Thesis

Quantum Simulation of Particle Scattering Processes

Details

  • Call:

    PT-CERN Call 2022/2

  • Academic Year:

    2022

  • Domain:

    Astroparticle Physics

  • Supervisor:

    Yasser Omar

  • Co-Supervisor:

    Joao Seixas

  • Institution:

    Instituto Superior Técnico (Universidade de Lisboa)

  • Host Institution:

    Portuguese Quantum Institute

  • Abstract:

    Quantum computation (QC) is a new and promising paradigm to accelerate challenging computations, in particular simulations of quantum systems. This ongoing project aims at studying and developing new and more efficient techniques for quantum simulation of scattering processes in the framework of lattice quantum field theory. The topic of the ongoing first year is quantum simulation of scalar field. The scalar field is not only simple enough to isolate the difficulties of quantum simulation, but it is also a first step towards quantum simulation of the Standard Model and in particular of the Higgs sector. The first goal here is to extend known results to simulate scattering of bound states, which is absent in the literature. Then the focus will move to fermionic gauge theories. This will introduce new difficulties. One crucial step for any quantum simulation is finding an efficient way to encode the degrees of freedom (DOF) of a theory into a qubit system. This is particularly challenging for fermionic gauge theories for two main reasons: 1) the tensor-product structure of qubits is not well suited for anti-commutation relations; 2) gauge theories have nonphysical redundancies that have to be eliminated.

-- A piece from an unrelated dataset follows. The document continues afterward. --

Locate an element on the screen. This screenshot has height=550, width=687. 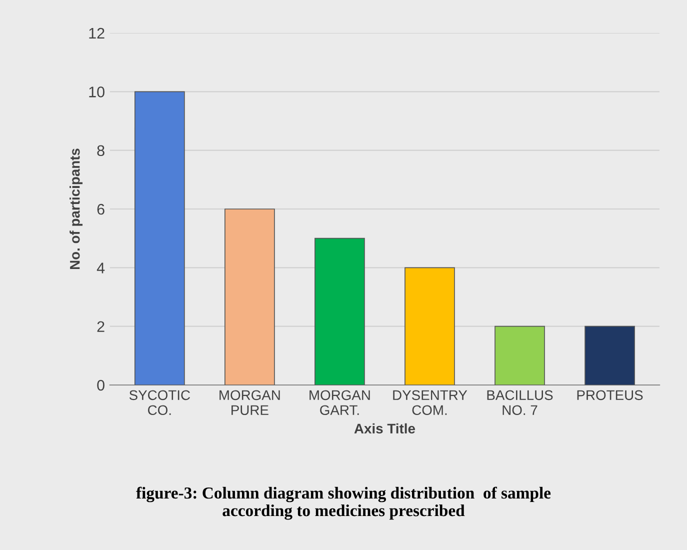
y-tick-label: 10 is located at coordinates (96, 92).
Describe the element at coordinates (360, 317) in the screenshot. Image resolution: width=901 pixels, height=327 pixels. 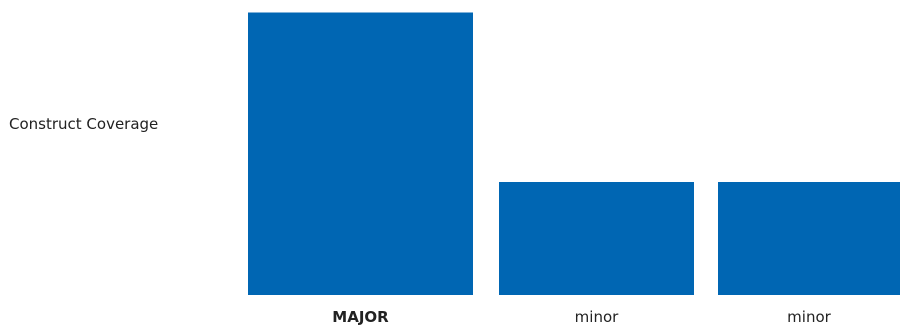
I see `category-label-1: MAJOR` at that location.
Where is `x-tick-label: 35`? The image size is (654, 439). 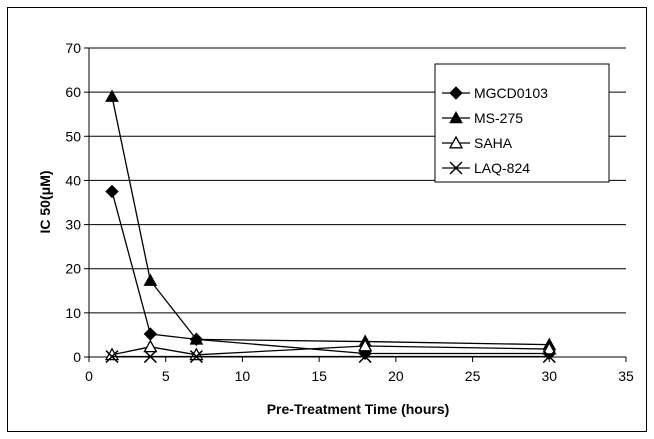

The second goal of this project is to tackle this problem and to find better ways to encode gauge theories. The full Standard Model in the huge range of energies experimentally accessible today is beyond the capability of any conceivable computational device. Effective field theories (EFT) will play a crucial role in factorizing the full problem into more accessible problems and in separating the energy scales involved in scattering events like at LHC. Part of the work will consist in identifying the effective theories that are at the same time most suited to tackle classically intractable regimes and to reduce the number of redundancies as much as possible. Combining the techniques and results from the first two parts will be the final goal of the project.